STATED TASK A =
In the stock reservation section, what must the reserved number of Preferred Shares be sufficient to permit?
STATED TASK B =
Rewrite the stock reservation section's paragraph beginning "So long as the Preferred Shares" more briefly, keeping its main facts.

SOURCE =
========================

Section 9. Reservation and Availability
of Stock .
(a) The Company covenants and agrees that
it will cause to be reserved and kept available out of its
authorized and unissued Preferred Shares (and, following the
occurrence of a Triggering Event, out of its authorized and
unissued Common Shares and/or other securities or out of its
authorized and issued shares of stock held in its treasury), the
number of Preferred Shares (and, following the occurrence of a
Triggering Event, Common Shares and/or other securities) that, as
provided in this Agreement, including, without limitation,
Section 11(a)(iii), will be sufficient to permit the exercise
in full of all outstanding Rights.
(b) So long as the Preferred Shares (and,
following the occurrence of a Triggering Event, Common Shares
and/or other securities) issuable and deliverable upon the exercise
of the Rights may be listed on any national securities exchange,
the Company shall use its best efforts to cause, from and after
such time as the Rights become exercisable, all shares of stock
reserved for such issuance to be listed on such exchange, upon
official notice of issuance upon such exercise.
(c) The Company shall use its best efforts
to (i) prepare and file, as soon as practicable following the
earliest date after the first occurrence of a
Section 11(a)(ii) Event on which the consideration to be
delivered by the Company upon exercise of the Rights has been
determined in accordance with Section 11(a)(iii), a
registration statement under the Act with respect to the securities
purchasable upon exercise of the Rights on an appropriate form,
(ii) cause such registration statement to become effective as
soon as practicable after such filing, and (iii) cause such
registration statement to remain effective (with a prospectus at
all times meeting the requirements of the Act) until the earlier of
(A) the date as of which the Rights are no longer exercisable
for such securities, and (B) the Expiration Date. The Company
will also take such action as may be appropriate under, or to
ensure compliance with, the securities or “blue sky”

========================

(Word and element location records)

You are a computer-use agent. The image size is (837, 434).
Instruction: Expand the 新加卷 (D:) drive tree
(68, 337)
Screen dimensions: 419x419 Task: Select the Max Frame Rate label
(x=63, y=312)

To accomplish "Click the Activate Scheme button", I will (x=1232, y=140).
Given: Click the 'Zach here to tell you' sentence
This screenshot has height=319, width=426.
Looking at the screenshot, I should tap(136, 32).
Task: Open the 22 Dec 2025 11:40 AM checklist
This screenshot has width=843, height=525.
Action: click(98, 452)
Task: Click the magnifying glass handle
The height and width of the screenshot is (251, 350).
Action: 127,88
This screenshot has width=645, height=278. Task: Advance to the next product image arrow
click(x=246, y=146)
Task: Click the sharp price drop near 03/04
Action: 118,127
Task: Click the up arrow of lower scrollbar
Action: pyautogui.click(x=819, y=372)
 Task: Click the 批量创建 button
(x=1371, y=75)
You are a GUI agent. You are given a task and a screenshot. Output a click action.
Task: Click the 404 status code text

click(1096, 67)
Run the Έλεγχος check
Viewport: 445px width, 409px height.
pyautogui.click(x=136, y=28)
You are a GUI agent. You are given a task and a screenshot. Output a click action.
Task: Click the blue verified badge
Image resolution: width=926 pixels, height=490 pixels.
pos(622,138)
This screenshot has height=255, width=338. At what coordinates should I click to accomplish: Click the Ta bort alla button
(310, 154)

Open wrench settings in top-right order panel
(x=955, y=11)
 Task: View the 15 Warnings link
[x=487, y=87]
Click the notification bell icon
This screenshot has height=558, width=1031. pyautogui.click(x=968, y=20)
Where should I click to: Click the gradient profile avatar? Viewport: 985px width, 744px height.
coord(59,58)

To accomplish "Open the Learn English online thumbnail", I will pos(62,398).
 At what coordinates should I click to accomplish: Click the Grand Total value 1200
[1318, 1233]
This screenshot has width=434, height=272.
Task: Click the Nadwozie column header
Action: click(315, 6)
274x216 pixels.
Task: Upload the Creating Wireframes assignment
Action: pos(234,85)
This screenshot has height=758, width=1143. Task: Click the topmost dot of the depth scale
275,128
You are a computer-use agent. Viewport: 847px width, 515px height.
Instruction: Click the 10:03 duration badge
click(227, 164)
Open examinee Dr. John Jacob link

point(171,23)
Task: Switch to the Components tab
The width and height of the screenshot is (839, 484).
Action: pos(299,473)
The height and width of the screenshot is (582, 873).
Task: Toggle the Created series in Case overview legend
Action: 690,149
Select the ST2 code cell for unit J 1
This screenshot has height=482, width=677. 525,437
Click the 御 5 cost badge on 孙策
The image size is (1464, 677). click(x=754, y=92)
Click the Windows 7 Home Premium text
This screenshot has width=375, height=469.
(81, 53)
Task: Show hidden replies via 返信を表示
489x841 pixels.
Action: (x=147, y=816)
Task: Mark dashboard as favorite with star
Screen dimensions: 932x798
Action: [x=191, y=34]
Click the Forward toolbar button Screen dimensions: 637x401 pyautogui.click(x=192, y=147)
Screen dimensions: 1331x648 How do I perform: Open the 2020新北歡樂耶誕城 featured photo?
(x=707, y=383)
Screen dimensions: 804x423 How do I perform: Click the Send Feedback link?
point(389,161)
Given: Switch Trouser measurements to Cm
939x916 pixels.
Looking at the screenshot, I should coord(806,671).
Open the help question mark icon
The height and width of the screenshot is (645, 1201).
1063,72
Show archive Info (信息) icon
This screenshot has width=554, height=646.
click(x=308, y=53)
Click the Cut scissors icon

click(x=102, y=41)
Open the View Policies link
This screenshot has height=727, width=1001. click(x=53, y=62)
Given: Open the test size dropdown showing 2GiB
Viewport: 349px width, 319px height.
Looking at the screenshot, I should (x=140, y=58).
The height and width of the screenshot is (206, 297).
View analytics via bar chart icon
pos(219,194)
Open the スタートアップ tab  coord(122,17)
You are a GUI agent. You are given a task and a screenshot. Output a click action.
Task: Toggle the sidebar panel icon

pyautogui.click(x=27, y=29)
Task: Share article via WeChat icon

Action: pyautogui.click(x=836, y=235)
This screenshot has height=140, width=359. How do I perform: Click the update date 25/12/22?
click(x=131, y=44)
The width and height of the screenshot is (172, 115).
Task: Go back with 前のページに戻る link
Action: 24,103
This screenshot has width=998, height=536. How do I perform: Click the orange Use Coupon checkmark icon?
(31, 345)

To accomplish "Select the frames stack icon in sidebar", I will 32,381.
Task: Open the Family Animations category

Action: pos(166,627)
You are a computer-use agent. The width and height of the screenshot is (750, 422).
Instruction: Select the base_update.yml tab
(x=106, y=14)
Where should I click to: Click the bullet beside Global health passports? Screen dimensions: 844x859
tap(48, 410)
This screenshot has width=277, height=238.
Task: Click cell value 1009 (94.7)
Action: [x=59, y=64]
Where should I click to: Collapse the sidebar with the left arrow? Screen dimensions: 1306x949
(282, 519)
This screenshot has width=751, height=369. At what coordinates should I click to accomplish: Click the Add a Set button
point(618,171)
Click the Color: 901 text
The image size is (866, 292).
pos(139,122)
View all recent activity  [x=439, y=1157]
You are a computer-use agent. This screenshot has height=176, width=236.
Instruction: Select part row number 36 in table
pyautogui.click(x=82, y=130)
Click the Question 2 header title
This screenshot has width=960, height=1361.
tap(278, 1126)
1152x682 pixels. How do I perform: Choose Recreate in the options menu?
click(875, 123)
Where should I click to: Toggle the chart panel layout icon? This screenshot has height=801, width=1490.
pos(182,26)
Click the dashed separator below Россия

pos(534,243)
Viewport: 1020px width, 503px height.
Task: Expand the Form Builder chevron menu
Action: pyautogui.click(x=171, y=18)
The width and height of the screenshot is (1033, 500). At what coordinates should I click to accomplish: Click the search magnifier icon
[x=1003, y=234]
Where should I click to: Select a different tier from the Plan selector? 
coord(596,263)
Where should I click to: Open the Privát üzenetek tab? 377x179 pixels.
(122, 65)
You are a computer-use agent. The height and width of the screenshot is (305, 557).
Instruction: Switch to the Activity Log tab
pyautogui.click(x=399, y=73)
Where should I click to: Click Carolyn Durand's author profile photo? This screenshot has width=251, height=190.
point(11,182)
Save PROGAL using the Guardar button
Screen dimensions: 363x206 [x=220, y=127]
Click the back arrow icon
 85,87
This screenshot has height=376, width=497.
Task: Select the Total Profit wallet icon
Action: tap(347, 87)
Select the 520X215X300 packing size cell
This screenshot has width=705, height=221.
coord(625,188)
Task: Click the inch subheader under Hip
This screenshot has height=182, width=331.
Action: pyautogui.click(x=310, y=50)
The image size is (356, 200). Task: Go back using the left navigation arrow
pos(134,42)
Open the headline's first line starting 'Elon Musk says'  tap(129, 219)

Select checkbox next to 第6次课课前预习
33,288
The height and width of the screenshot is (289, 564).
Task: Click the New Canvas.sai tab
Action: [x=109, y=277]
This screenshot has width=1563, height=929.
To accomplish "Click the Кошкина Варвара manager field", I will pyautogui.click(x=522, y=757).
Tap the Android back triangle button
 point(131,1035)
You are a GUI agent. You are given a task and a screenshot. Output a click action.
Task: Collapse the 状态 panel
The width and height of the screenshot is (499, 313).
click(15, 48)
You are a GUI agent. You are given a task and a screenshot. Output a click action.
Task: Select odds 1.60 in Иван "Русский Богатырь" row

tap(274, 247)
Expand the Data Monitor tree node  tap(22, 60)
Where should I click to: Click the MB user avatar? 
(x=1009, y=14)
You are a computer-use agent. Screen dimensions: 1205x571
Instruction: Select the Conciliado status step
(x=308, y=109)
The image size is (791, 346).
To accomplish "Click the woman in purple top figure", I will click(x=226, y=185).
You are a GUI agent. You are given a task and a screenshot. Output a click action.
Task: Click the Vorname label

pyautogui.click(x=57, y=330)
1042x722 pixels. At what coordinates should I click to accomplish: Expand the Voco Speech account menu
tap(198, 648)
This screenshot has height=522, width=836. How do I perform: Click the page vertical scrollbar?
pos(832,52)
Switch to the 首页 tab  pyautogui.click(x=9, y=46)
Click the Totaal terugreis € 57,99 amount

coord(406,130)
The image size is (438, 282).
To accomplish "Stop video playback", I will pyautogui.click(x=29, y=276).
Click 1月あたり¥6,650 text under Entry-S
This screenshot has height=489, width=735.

========================

REPLY A =
The exercise in full of all outstanding Rights.

REPLY B =
If the shares issuable on exercise of the Rights may be listed on a national securities exchange, the Company must use its best efforts to list all shares reserved for that issuance on the exchange. This applies from the time the Rights become exercisable, upon official notice of issuance. These shares are Preferred Shares, or Common Shares and/or other securities after a Triggering Event.